[Collected data entries]
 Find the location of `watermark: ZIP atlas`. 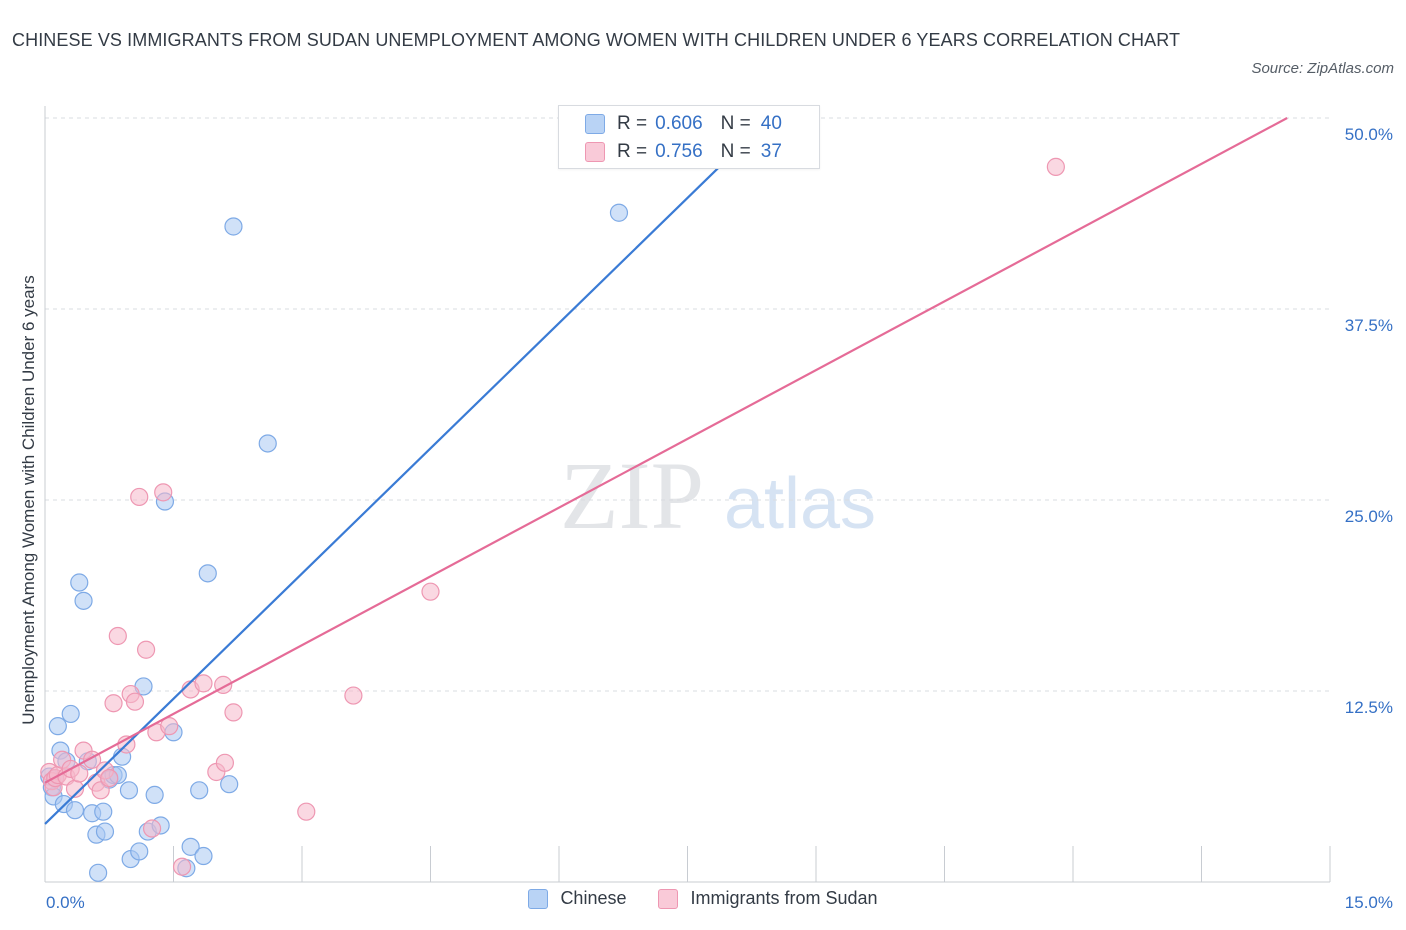

watermark: ZIP atlas is located at coordinates (718, 496).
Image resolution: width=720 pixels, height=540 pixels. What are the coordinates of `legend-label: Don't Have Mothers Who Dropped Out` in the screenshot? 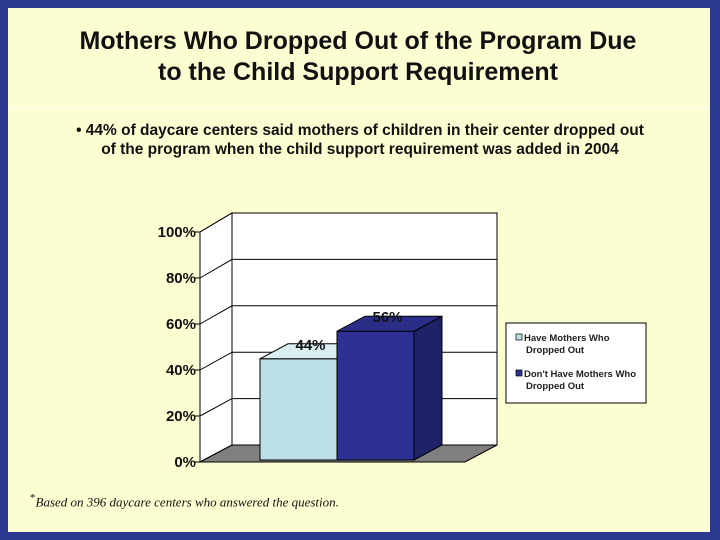 It's located at (580, 380).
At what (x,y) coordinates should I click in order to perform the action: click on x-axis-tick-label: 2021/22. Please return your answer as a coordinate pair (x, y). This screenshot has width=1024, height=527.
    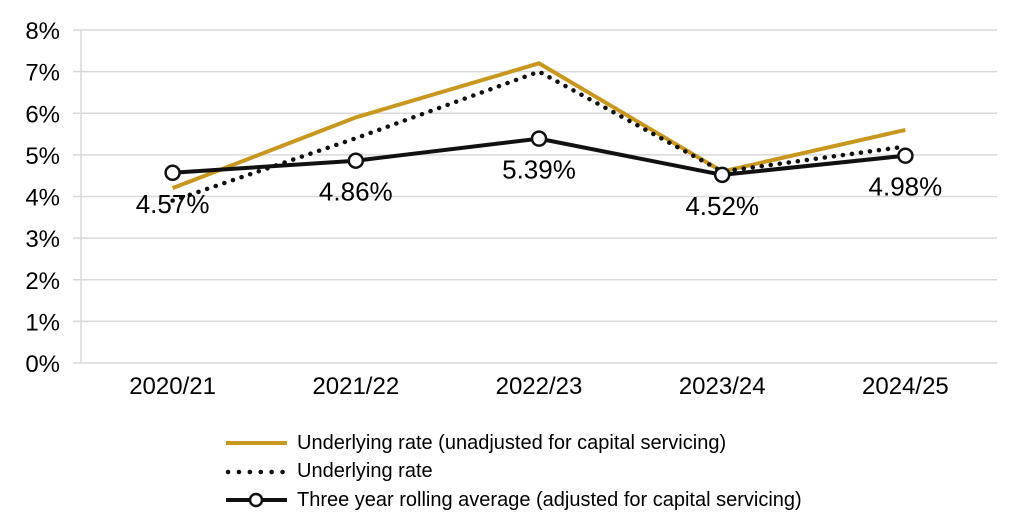
    Looking at the image, I should click on (356, 386).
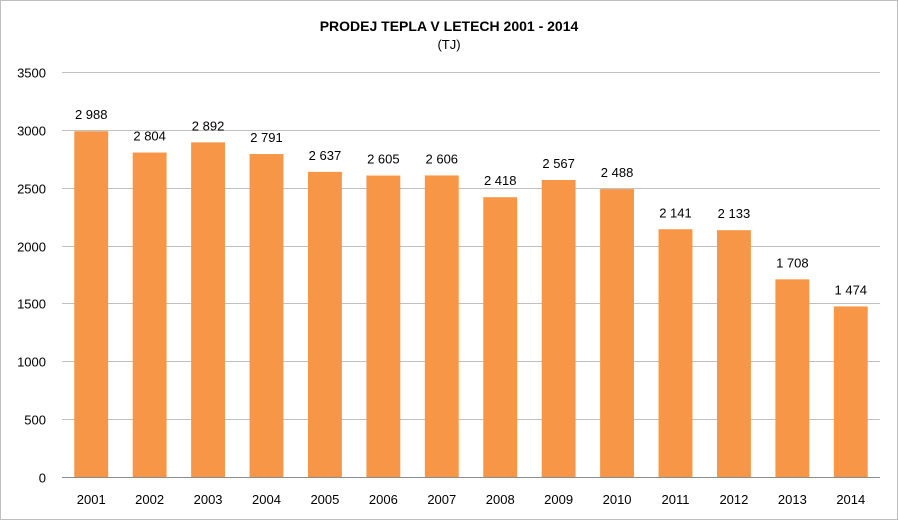  Describe the element at coordinates (676, 500) in the screenshot. I see `x-tick-label: 2011` at that location.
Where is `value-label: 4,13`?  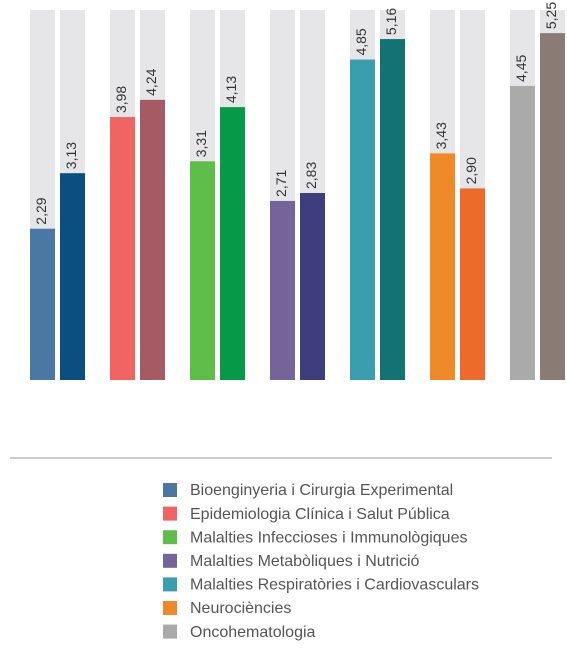 value-label: 4,13 is located at coordinates (231, 90).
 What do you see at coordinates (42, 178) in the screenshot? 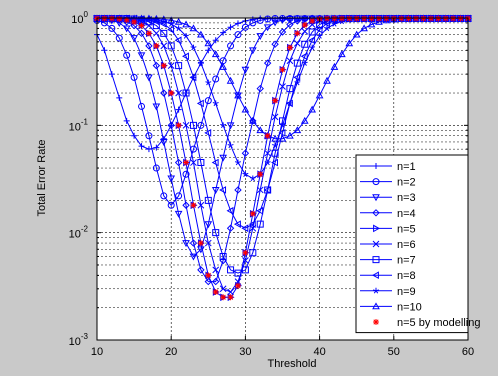
I see `y-axis-label: Total Error Rate` at bounding box center [42, 178].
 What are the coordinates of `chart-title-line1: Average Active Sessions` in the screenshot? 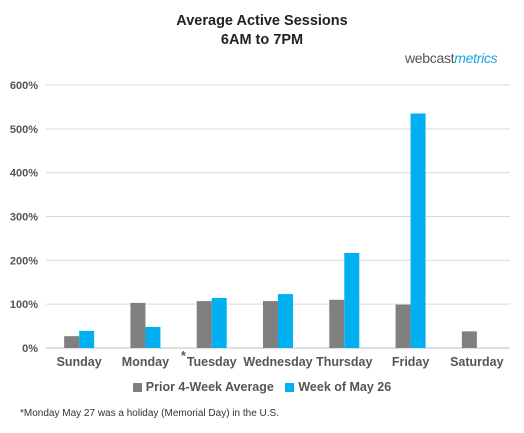 It's located at (262, 21).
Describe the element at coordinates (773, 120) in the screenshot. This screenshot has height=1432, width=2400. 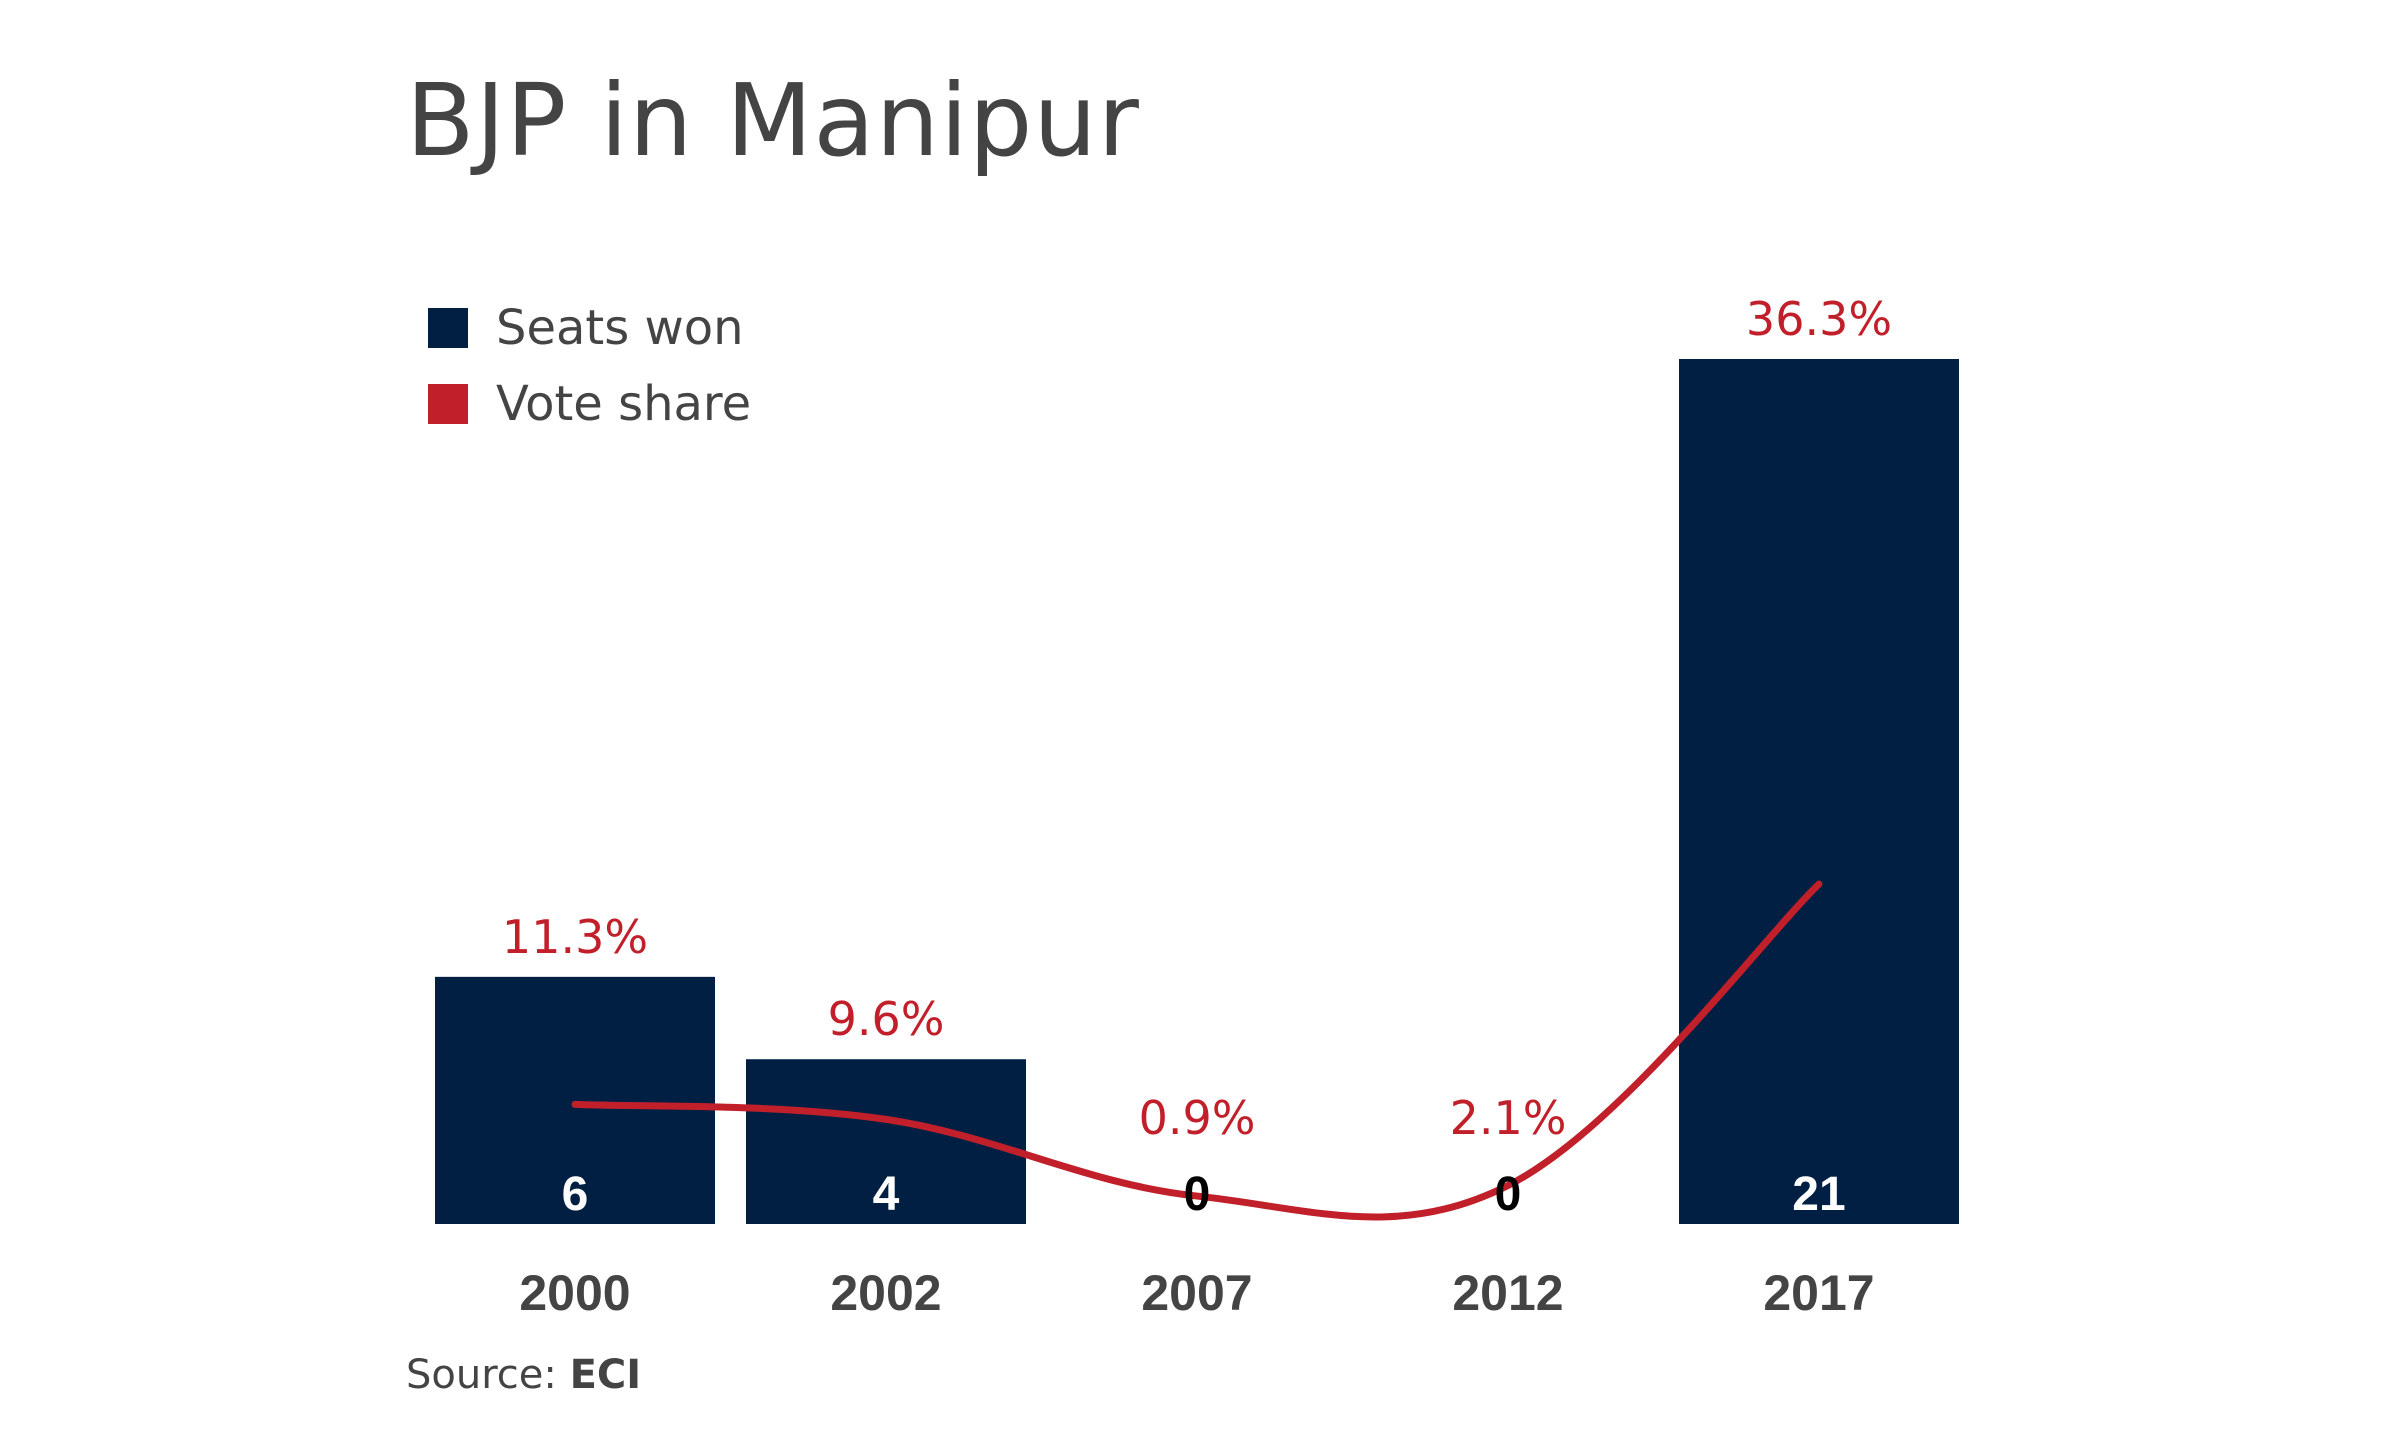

> What is expected:
Please count the lines in the listing above that contain the word "should" and give only the number.

> Response area:
2